● THE PROBLEM:
Respond with nothing but the number of lines in this data that include the word "clock".

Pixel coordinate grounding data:
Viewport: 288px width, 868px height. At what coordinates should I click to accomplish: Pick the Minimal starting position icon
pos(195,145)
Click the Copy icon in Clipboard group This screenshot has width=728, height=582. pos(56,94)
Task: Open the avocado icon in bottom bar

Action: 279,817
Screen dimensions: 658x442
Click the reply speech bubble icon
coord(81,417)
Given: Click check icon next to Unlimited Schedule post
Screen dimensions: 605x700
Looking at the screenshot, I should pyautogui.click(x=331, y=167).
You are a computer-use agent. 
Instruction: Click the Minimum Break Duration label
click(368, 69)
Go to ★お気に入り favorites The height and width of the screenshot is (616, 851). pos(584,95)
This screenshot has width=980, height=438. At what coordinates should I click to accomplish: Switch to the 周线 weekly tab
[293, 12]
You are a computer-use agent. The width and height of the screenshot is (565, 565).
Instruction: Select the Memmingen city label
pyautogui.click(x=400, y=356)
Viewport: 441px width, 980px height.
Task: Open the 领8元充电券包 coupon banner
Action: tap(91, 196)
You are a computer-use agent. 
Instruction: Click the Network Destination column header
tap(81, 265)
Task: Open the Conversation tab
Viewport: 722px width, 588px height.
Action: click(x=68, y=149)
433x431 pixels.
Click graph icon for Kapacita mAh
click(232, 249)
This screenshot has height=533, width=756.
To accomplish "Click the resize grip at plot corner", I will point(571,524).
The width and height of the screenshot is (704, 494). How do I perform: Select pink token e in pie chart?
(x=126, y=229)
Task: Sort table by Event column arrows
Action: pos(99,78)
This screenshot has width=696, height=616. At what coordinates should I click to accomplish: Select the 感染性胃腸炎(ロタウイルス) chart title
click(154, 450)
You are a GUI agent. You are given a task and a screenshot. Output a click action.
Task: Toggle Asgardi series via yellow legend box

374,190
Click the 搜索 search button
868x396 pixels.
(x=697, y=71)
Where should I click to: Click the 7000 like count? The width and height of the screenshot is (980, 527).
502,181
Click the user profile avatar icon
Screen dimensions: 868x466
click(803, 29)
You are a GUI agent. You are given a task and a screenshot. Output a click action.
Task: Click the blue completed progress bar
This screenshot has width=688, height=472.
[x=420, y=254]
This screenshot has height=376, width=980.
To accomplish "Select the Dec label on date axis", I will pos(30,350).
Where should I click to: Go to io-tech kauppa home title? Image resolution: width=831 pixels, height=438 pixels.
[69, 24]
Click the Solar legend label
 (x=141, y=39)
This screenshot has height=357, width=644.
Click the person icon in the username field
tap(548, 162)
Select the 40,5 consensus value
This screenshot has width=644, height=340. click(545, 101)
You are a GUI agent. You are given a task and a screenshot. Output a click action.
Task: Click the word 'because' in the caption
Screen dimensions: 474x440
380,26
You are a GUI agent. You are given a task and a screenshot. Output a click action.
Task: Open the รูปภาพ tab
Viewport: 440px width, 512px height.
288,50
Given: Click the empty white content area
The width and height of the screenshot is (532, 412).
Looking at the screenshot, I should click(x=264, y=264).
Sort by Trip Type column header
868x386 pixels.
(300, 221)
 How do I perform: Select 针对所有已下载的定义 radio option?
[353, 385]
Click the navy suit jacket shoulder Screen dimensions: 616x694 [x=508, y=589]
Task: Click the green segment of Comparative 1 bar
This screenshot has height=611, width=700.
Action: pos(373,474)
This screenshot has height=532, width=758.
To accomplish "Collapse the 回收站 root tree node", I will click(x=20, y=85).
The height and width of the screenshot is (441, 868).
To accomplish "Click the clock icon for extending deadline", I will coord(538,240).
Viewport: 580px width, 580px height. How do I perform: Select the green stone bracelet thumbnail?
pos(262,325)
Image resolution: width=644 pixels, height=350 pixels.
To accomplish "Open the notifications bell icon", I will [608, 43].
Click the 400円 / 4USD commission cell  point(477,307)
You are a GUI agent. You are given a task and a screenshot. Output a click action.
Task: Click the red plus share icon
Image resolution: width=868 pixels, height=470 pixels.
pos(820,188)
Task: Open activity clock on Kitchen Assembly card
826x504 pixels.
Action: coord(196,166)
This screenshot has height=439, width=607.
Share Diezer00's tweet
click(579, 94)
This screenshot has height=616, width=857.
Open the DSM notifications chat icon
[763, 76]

● YOUR RESPONSE:
2